The problem is that URLs formatted like random-token.cloudfront.net were scattered throughout the multisite network. These references need to be replaced with each site’s domain which is unique per subsite. To do this properly I wrote the following replace-cloudfront-references.sh bash script to handle.

#!/bin/bash

cd ~/public
path_to_wp=$( pwd )
cloudfront_url="random-token.cloudfront.net"

for url in = $(wp site list --field=url --path="$path_to_wp" --deleted=0 --archived=0 --skip-plugins --skip-themes)
do
        if [[ $url == "http"* ]]; then
                current_domain=${url/http:\/\//}                            # removes https://
                current_domain=${current_domain/https:\/\//}                # removes http://
                current_domain=$( echo $current_domain | awk '{$1=$1};1' )  # Trims whitespace
                current_domain=${current_domain/\//}                        # Removes remaining /
                echo "Replacing $cloudfront_url with $current_domain"
                wp search-replace "$cloudfront_url" "$current_domain" --log --report-changed-only --skip-tables="wp_sitemeta" --url="$url" --path="$path_to_wp"
        fi
done

Running replace-cloudfront-references.sh loops through each site on the multisite network and runs a WP-CLI search and replace unique per each site.

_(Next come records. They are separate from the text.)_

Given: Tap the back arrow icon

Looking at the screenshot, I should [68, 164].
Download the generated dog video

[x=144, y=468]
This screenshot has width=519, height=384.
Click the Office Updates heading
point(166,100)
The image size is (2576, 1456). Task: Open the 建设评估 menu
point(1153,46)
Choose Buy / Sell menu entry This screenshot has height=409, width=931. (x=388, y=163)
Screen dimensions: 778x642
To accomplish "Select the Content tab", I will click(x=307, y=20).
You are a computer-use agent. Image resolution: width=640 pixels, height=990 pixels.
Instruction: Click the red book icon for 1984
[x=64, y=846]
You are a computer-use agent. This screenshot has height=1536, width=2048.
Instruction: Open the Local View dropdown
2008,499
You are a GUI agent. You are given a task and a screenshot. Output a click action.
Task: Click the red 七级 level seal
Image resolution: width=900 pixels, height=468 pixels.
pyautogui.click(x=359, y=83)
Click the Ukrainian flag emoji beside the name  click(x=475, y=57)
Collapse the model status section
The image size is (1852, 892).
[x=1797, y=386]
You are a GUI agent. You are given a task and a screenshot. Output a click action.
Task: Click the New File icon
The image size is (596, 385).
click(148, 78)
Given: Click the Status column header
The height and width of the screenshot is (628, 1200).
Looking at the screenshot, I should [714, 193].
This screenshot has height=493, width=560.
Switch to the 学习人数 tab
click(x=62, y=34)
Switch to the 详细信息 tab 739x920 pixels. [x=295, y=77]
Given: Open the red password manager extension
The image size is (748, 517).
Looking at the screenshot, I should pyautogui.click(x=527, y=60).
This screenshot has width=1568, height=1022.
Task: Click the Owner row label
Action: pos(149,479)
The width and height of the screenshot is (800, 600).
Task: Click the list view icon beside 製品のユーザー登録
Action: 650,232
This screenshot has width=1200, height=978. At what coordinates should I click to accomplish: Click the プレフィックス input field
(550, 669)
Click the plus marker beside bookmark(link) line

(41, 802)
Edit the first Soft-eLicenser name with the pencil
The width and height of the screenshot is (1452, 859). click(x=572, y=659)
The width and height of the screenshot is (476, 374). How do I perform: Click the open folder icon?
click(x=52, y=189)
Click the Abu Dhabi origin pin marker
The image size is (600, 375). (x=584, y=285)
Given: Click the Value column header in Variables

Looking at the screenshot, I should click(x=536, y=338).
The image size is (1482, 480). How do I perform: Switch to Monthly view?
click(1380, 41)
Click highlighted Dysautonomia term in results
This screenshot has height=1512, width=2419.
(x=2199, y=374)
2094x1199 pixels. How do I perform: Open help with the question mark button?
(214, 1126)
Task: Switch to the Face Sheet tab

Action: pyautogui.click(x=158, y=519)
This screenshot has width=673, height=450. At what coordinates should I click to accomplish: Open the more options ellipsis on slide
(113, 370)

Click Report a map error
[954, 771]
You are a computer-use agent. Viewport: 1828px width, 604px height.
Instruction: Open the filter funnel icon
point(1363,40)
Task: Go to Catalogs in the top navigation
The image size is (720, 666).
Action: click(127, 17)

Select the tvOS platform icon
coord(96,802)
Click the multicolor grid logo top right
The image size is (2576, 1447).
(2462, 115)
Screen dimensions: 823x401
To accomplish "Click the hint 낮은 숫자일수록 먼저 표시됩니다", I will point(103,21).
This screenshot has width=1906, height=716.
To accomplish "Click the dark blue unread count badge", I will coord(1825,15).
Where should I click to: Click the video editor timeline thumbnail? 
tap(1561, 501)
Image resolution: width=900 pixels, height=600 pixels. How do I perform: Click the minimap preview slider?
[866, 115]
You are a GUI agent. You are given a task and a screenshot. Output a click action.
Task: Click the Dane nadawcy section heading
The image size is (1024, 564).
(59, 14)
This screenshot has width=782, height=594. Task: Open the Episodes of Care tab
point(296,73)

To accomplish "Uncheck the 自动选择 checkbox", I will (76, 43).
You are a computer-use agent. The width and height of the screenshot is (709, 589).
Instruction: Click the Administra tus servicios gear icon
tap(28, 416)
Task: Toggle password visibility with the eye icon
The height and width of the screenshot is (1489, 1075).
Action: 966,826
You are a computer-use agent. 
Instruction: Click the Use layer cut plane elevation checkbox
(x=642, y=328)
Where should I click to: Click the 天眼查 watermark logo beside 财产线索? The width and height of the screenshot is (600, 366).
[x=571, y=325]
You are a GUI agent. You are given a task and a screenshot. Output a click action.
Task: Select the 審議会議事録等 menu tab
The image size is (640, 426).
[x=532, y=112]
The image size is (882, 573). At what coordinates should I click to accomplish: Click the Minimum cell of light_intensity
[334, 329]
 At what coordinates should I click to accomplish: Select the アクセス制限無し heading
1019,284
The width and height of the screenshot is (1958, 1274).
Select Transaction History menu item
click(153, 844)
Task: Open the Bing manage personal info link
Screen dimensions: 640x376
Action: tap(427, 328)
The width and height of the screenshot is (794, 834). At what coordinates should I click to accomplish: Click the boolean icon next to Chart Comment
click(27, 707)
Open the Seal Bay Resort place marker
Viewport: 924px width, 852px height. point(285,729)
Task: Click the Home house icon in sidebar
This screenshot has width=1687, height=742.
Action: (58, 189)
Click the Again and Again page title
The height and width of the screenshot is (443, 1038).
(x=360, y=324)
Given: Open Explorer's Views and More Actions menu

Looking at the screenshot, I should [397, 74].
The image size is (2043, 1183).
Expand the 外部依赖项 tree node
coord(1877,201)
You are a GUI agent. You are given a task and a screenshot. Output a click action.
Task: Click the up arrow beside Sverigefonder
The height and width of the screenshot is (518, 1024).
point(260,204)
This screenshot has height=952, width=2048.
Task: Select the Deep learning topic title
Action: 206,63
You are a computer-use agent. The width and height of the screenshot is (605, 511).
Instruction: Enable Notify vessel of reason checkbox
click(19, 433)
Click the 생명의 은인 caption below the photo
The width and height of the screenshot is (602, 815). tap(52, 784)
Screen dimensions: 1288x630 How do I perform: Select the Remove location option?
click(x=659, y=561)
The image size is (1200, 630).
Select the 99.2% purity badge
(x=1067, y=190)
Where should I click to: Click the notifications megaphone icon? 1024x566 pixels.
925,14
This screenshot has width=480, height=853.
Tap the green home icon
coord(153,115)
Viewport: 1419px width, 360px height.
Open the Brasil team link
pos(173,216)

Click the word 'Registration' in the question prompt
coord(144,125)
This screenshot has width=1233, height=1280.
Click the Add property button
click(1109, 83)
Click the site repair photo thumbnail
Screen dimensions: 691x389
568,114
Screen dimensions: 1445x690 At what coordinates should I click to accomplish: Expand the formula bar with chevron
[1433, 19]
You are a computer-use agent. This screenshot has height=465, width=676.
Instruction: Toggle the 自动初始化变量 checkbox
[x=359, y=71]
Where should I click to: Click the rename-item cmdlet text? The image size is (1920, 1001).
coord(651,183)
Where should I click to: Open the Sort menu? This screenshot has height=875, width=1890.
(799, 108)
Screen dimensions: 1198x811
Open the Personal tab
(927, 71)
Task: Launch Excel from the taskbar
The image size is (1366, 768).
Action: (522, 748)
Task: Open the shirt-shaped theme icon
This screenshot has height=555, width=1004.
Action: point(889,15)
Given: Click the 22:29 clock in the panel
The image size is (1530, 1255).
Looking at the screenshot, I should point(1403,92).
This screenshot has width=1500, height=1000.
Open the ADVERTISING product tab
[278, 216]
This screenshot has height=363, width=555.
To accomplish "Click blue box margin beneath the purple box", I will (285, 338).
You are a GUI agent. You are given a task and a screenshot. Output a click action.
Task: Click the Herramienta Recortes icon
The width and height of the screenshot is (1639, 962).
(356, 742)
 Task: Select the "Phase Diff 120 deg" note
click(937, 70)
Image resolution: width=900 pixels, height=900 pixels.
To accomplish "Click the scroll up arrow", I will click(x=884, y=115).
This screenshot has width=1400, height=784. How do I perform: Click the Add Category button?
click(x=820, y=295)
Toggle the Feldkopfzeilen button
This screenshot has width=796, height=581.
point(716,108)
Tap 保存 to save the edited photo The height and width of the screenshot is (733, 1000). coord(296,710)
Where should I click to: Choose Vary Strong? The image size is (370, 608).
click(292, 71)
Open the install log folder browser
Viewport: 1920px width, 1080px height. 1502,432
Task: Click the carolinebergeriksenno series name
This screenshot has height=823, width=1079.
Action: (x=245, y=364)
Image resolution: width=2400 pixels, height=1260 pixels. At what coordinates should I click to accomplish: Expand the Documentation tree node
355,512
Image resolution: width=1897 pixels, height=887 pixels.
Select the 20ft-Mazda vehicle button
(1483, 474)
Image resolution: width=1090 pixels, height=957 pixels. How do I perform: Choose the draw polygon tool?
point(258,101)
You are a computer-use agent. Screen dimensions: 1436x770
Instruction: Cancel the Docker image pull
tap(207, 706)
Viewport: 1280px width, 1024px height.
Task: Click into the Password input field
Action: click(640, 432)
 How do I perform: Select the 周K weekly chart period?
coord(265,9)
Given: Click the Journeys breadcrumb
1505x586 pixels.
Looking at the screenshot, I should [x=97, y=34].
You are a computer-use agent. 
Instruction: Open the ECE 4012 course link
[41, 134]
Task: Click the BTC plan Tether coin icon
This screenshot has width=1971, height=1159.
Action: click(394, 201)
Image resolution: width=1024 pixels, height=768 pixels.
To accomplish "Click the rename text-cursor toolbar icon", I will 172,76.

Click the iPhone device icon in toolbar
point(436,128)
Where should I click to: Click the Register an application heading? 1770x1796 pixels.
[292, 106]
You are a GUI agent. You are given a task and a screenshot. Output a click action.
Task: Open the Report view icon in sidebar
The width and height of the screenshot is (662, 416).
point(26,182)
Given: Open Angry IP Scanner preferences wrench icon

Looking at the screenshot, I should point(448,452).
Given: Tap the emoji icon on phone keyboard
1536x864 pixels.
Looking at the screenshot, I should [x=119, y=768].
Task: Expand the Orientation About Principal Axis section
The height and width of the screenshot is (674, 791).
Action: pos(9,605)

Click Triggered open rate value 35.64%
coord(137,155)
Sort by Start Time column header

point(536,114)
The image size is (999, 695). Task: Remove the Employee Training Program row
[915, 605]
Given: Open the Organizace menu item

I did need to skip the global table wp_sitemeta so that bad references in there didn’t get changed through each loop.

Step 2 – Cleanup extra token in URLs

The Cloudfront URL format included extra data towards the end of the file name. For example, https://random-token.cloudfront.net/wp-content/uploads/sites/70/2020/08/53294582/main.jpg worked with Cloudfront however Cloudfront added the section right before the file name for security reasons. That extra section needs removed in order for the URLs to work now they are pointed back to their respective domains.

This can be handled with a regex search and replace like this. The --dry-run and --log flags are added for safety to verify the regex search is correct by previewing the replacements to be made.

wp search-replace "wp-content\/uploads\/(sites\/\d+\/\d{4}\/\d{2}\/)\d{8}\/" "wp-content/uploads/\1\2" --regex --dry-run --log --all-tables --report-changed-only

Running a regex search and replacement is a very slow and intensive process. Rather than targeting the entire database my final query only ran on tables I knew there to be Cloudfront URLs. Something closer to the following.

wp search-replace "wp-content\/uploads\/(sites\/\d+\/\d{4}\/\d{2}\/)\d{8}\/" "wp-content/uploads/\1\2" wp_*_options wp_*_postmeta wp_*_posts wp_*_hustle_modules_meta wp_*_layerslider --regex --dry-run --log --all-tables --report-changed-only

When satisfied with the search and replacements to be made, last step is to remove --dry-run flag and run the final command.

Step #3 – Additional cleanup

While running the find and replace with the --log I noticed a few other places that needed to be changed. For example, I saw extra tokens removed for URLs referring to custom-bucket.s3.amazonaws.com. So I plugged that into the first script cloudfront_url=custom-bucket.s3.amazonaws.com and re-ran.